Walmart’s streaming service Vudu hits Apple TV - sib
https://techcrunch.com/2017/08/22/walmarts-streaming-service-vudu-hits-apple-tv/
======
niftich
As of writing, Vudu offers content with a few different business models, but
none of them are based around a monthly subscription. This doesn't exist.

Instead, depending on the title, Vudu offers a short-term pay-per-view option
to "Rent" and a buy-once stream-anytime option to "Own". It has other content
that's accessible ad-supported for no fee.

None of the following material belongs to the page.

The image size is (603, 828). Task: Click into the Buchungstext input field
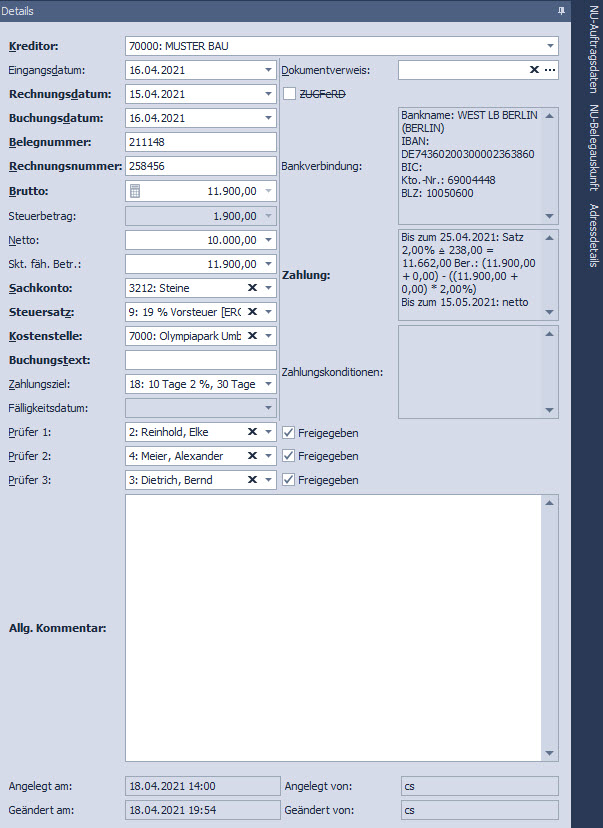point(200,360)
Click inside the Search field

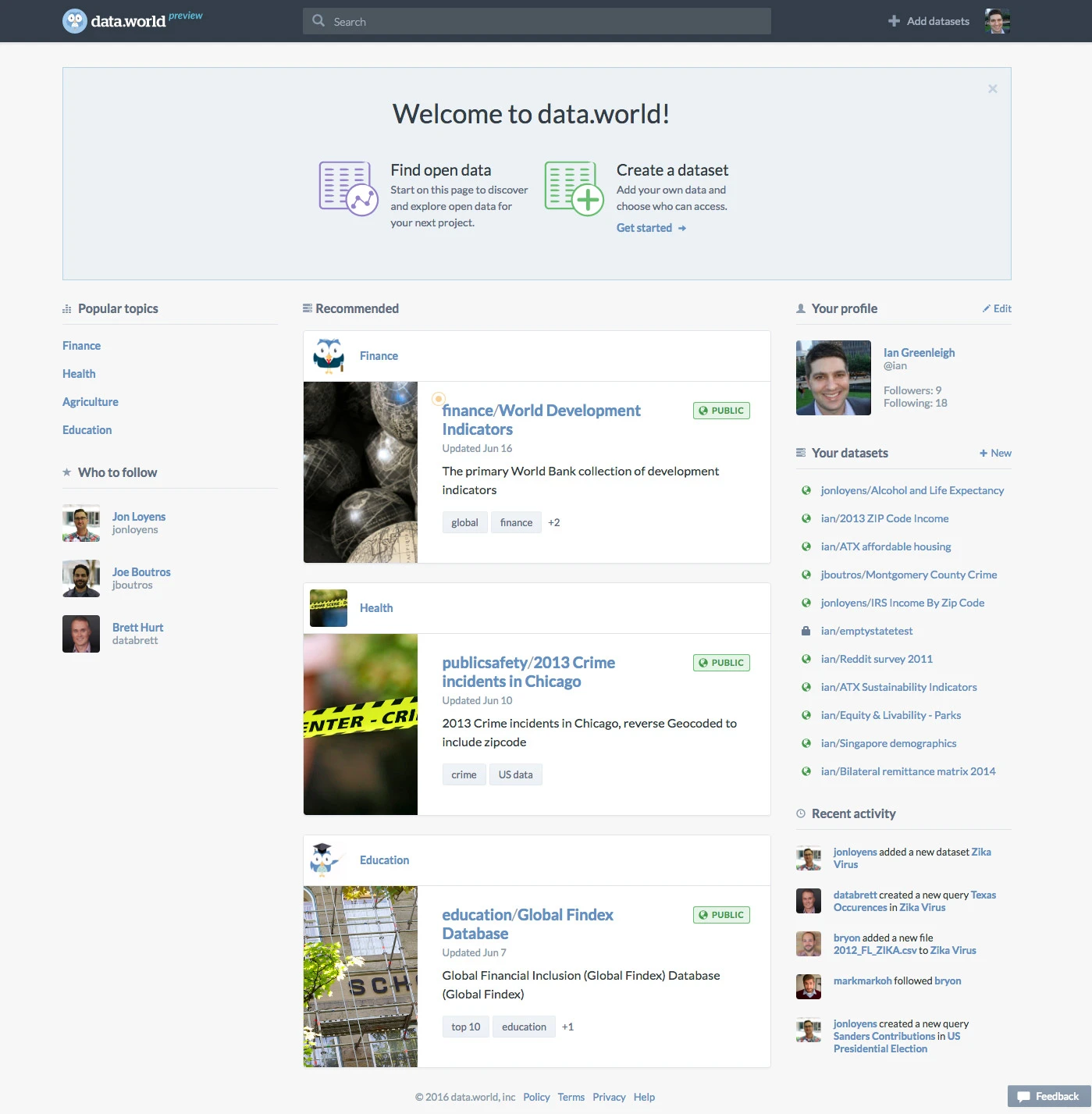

Additionally, it's a participant in both UltraViolet and Disney's equivalent,
which are services that assert DRM authorizations, so Vudu will stream content
that UV or Disney asserts the user has rights for; retail discs' bonus
"Digital Copy" is handled this way, and they also offer a Vudu-branded
equivalent to a core UltraViolet service where you attest that you own a
physical copy, and they give you DRM rights for a digital copy at a low price
point.

In a way, this all sounds pretty arcane and complicated, and is a lot closer
to movie studios' and TV pay-per-view providers' mid-2000s view of the world
than to the landscape as envisioned by today's Netflix or Hulu -- but that
also sets Vudu apart. It's more comparable to iTunes, or Google Play, or
Amazon's for-purchase options, or even the Microsoft Store or the PlayStation
Network, or half a dozen other players in this space; most of which have a
tendency to be closely tied to a particular computing platform, often to the
point of that network being unavailable on the outside.

On that metric, Vudu offers multiplatform presence and longstanding
relationships with a wide range of movie studios, and seamless integration
into the studios' physical-to-digital ecosystem, but is woefully underutilized
by its corporate parent.

------
bhhaskin
With the rise of all of these new streaming services I wonder if we will see a
golden age of internet piracy. No one is going to want to pay hundreds of
dollars a month just to get different brands of content.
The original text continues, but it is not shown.